| Цитируемый текст |
——

ДИАЛОГ ПЕРВЫЙ
ДИАЛОГ ПЕРВЫЙ
Как проверить Степашина?
— ...Сергей Вадимович, а вот, допустим, поймали в коридоре власти взяточника...
— Взяточники сейчас — это уже экзотика.
— А Георгий Сатаров, президент фонда «Индем», утверждает, что взятки у нас сейчас в год дают и берут аж на триста девятнадцать миллиардов долларов. Это в три раза больше, чем бюджет страны, или половина ВВП.
— Цифра, которую приводит Сатаров, мне непонятна. Я могу четко сказать, что этот показатель не имеет методик расчетов. Я об этом говорил и с Нургалиевым, и с Патрушевым... Это, так сказать, «неучтенный вопрос». А если человеку известна такая цифра, значит, он знает, кто давал, кто брал, и не сообщил в правоохранительные органы. Его надо привлекать к ответственности.
— Сатарова?
— Не Сатарова, а того, кто ему эту цифру дал. Я бы поаккуратнее был с цифрами. Это будоражит общественное мнение. И создается впечатление, что Сатаров знает, а Медведев, Путин, Степашин, Нургалиев, Чайка — нет...
— А это не так?
— Проблема взяток — не главная в стране.
— Что, всех взяточников переловили?
— Да нет. Просто, повторяю, это уже «не модно». Сейчас напрямую деньги не дают и не берут — это редкий случай. Есть другие формы.
— Можете поделиться?
— Главная тема — тендеры, конкурсы, откаты, удорожание проектов. А еще так называемое условное награждение нужного человека. Это может быть и передача каких-то акций его близким родственникам, и предоставление преференций, которые милиционеру трудно увидеть.
— А аудитору?
— И аудитору тоже. Поэтому мы и бились за быстрейшее подписание Россией Европейской конвенции о борьбе с коррупцией. (Подписали ее в 1999 году, а ратифицировали только в 2006 году. — А.Г.)
Там есть один очень важный пункт, по которому госчиновник должен отчитаться перед соответствующим органом. Вот ты всю жизнь работал, скажем, замминистра, получая соответствующую зарплату. И вдруг на глазах людей вырастает особняк трехэтажный. Надо прийти и у человека спросить: на какие деньги ты это построил? Сейчас, после ратификации конвенции, эта позиция начинает у нас работать.

——

| Упражнения |
- A) Перечислите всё, что в интервью о взятках названо главной темой в реплике, которая начинается словами «Главная тема».
- B) Напишите, что могло бы следовать в интервью о взятках после его последней реплики.
Записи для этой работы не понадобятся.

| Извлечённые записи |
——

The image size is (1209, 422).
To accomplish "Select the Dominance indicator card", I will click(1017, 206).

——

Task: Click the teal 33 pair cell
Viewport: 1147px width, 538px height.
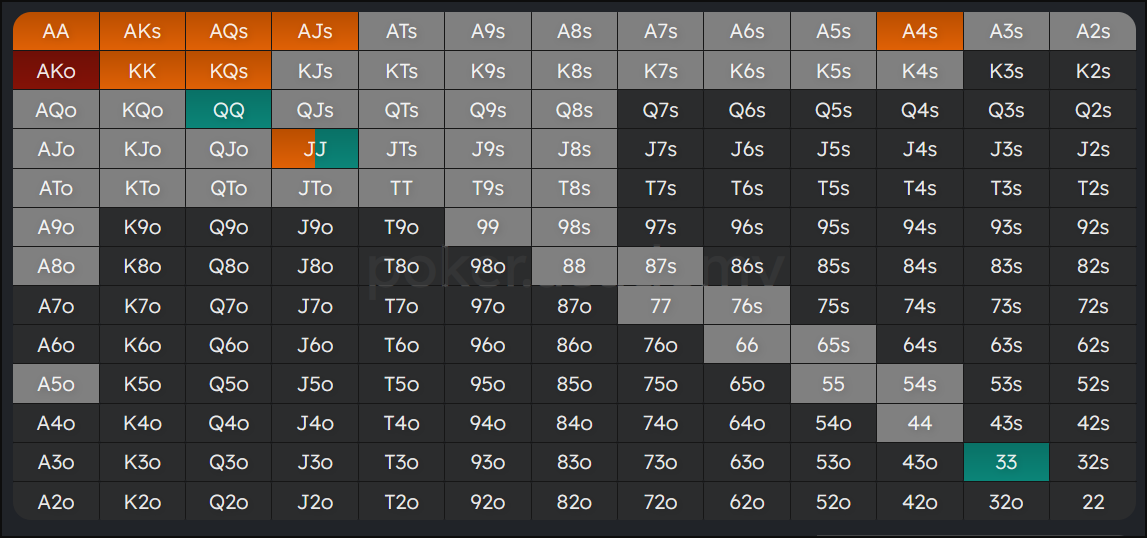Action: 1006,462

——

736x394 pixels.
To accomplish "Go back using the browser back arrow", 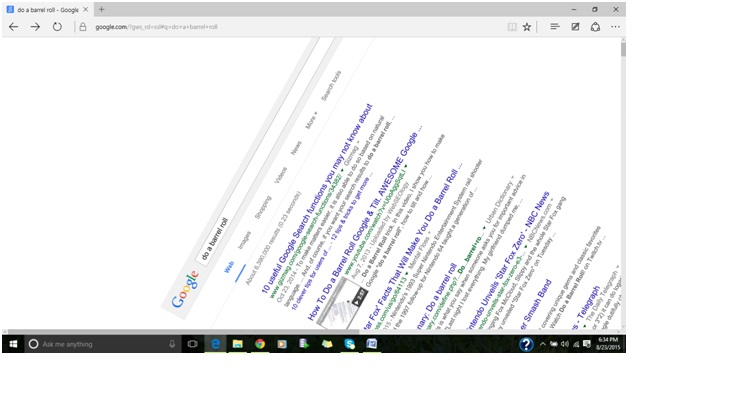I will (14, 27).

——

| Ответы к заданиям |
- A) тендеры, конкурсы, откаты, удорожание проектов

- B)
Тем, кто незаконно нажился, придется возвращать часть денег. Или доказывать, что ты заработал суммы или собственность честным трудом. Ну или хотя бы уходить с госслужбы.
— Или переписать собственность на родственников.
— Это уже уход от налогов и от ответственности. Да, многие так и делают. Но эта цепочка тоже проверяется.
— А Закон о борьбе с коррупцией поможет?
— Чтобы Закон не был декларативным, надо, чтобы позиции, о которых мы с вами здесь говорили, были четко прописаны и в Уголовном кодексе.
— А вы будете этого добиваться?
— Да, конечно.
— Несладко теперь придется тем, кто заграбастал деньги и собственность...
— Как сказать... Закон, к сожалению, обратной силы не имеет. Тут же есть срок давности — десять лет. Скажем, известный сенатор Вавилов сейчас уже неподсуден.
— А что же вы так долго собирались?
— К сожалению, не все зависело только от нас...
— А лично вам взятки предлагали?
— Нет. Во-первых, это мне не нужно. Во-вторых, потому что знают — это бесполезно.
— А как бы проверить Степашина?
— Пожалуйста. У меня, кроме зарплаты, больше нечего проверять.
— Вы не боитесь проверки?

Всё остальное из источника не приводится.